Accoltella il compagno, trasportato d'urgenza con elisoccorso a Catanzaro: rischia amputazione gamba

Calabria, Venerdì 19 Maggio 2017 - 17:41 di Redazione

Era già accaduto otto mesi fa, quando i Carabinieri della Compagnia di Petilia Policastro hanno proceduto all’arresto per lesioni aggravate e resistenza a pubblico ufficiale di una trentatreenne di origine Kosovara, domiciliata a Cotronei in località “Bisciglielle”, per l’accoltellamento del proprio convivente, un ragazzo di pochi anni più giovane, a seguito dell’ennesimo litigio scoppiato fra i due per futili motivi. In quella circostanza la responsabile del gesto aveva attinto la vittima, con un coltello da cucina, con due fendenti (fortunatamente colpendo solo il braccio sinistro dell’uomo, con il quale probabilmente aveva tentato di parare i colpi), provocandogli lesioni guaribili in sette giorni. Anche in quella circostanza i militari, nell’immediatezza dell’intervento, riuscivano con non con poche difficoltà a contenere la donna che si scagliava anche contro di loro. L’esito della perquisizione consentiva di rinvenire due coltelli, uno da cucina della lunghezza di 22 cm con il quale aveva probabilmente attinto il compagno, ed un serramanico da 15 cm, anch’esso sporco di sangue. In quella circostanza, all’esito dell’udienza di convalida dell’arresto, veniva applicata alla donna la misura cautelare dell’allontanamento dalla casa familiare. Terminata tale misura cautelare, pensando ad un probabile ravvedimento della donna, l’uomo l’aveva riaccolta all’interno delle mura domestiche. Nella mattinata di oggi, è tornato l’incubo. Per cause ancora in corso di accertamento, l’uomo è stato elitrasportato d’urgenza presso l’azienda ospedaliera “Pugliese Ciaccio” di Catanzaro, dove è ancora sottoposto ad un delicato intervento chirurgico per una ferita da punta e da taglio con lesione vascolare alla gamba destra, per la quale oltre al rischio – oramai apparentemente scongiurato – di perdere la vita per la grave lesione avvenuta nei pressi di vasi sanguigni vitali, rischia l’amputazione dell’arto.
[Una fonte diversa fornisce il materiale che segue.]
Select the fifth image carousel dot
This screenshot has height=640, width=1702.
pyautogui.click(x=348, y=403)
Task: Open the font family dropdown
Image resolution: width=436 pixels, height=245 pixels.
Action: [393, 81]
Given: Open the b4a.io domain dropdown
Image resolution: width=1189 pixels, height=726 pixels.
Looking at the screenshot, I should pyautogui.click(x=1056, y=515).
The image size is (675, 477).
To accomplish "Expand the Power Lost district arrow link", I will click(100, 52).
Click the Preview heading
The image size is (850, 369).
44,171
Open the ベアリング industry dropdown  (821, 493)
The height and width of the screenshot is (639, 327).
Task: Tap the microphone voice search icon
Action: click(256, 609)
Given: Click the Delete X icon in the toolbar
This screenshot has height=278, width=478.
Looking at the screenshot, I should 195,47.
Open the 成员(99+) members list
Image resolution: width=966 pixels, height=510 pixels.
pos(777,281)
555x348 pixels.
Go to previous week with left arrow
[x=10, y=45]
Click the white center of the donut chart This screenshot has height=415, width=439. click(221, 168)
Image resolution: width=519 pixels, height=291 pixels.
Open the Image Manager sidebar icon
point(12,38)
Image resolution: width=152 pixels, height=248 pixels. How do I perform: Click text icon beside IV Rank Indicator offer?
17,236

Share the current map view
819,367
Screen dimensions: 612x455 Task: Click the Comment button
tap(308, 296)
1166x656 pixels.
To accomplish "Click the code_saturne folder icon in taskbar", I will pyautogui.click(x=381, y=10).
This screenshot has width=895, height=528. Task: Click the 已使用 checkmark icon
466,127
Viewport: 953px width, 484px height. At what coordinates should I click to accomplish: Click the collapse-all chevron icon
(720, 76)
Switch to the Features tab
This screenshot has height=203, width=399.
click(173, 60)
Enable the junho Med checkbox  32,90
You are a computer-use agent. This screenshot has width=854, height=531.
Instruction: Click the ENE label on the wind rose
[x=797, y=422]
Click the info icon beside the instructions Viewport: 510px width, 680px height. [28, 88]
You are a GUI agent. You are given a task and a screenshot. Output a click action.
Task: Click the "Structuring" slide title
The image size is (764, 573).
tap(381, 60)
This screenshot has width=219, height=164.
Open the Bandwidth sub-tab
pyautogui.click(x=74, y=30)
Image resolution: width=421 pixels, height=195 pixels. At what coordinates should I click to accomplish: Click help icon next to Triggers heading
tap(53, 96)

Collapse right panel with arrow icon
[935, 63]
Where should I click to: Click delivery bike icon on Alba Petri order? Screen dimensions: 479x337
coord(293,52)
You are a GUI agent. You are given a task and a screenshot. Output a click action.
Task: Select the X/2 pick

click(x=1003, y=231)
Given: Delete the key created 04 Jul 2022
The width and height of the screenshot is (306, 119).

La donna, responsabile di aver nuovamente aggredito i militari all’atto dell’intervento e fortemente indiziata per l’ipotesi di reato di tentato omicidio, sul quale i Carabinieri di Cotronei stanno ancora indagando, all’interno della propria abitazione è stata trovata in possesso di un coltello della lunghezza complessiva di 20 cm ed un martello presumibilmente utilizzati per le lesioni provocate al convivente. La donna, attualmente sottoposta agli arresti domiciliari, è in attesa del rito direttissimo previsto per la giornata di domani.